Un employé de plus de 70 ans sert des clients dans un salon de thé tokyoïte, illustrant l’intégration des seniors dans l’économie japonaise.

À Tokyo, un nouveau salon de thé fait parler de lui pour une raison inattendue : il n’embauche que des salariés de plus de 70 ans. Dans une ville où la modernité se mêle à la tradition, cette initiative tranche avec les codes habituels du marché du travail japonais. Elle dit pourtant beaucoup de l’évolution du pays, et peut-être même de notre avenir économique.

Le Japon est la première nation vieillissante du monde : près d’un tiers de sa population a plus de 65 ans. Cette réalité, longtemps perçue comme un fardeau, devient aujourd’hui un levier économique. Le salon de thé en est l’illustration la plus concrète. Ici, les employés ne sont pas des seniors « tolérés » : ils sont recherchés, valorisés, considérés comme un atout stratégique.

Leur expérience, leur sens du service, leur rapport au temps — plus calme, plus attentif — séduisent une clientèle lassée de la vitesse et de l’impersonnalité. Dans un pays où la qualité du geste compte autant que le produit, ces employés incarnent une forme d’excellence artisanale que les plus jeunes n’ont pas toujours.

Cette initiative répond aussi à une réalité économique : le Japon manque de main-d’œuvre. Plutôt que de subir cette pénurie, certains entrepreneurs choisissent de s’appuyer sur une ressource sous-estimée : les retraités actifs. Le salon de thé devient ainsi un laboratoire social où se réinvente la place des seniors dans l’économie.

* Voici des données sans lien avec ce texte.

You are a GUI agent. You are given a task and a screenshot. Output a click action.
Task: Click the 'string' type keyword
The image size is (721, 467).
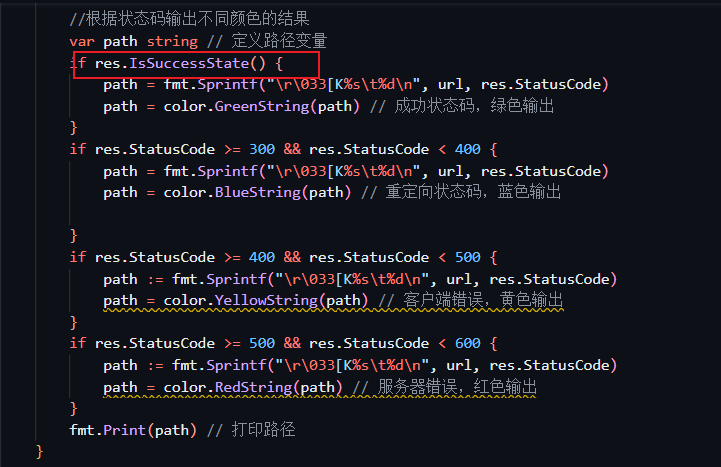point(172,41)
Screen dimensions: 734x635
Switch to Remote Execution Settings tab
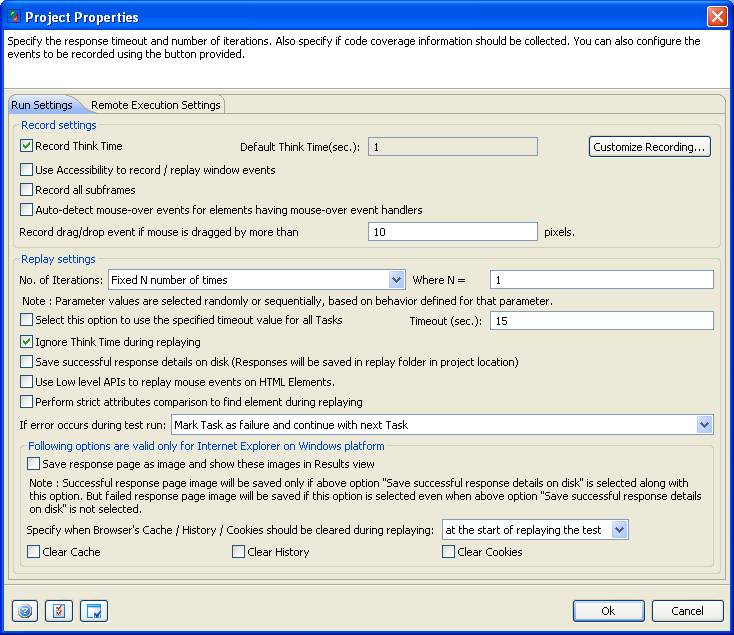[155, 105]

Ce modèle pourrait inspirer d’autres pays confrontés au vieillissement de leur population, dont la France. Alors que le débat sur l’emploi des seniors reste souvent théorique, Tokyo montre qu’il peut devenir une opportunité, à condition de repenser les usages, les rythmes et les attentes.

Dans ce salon de thé, les plus de 70 ans ne sont pas une exception : ils sont l’avenir d’un pays qui refuse de considérer l’âge comme une limite. Une leçon d’économie, mais aussi de société.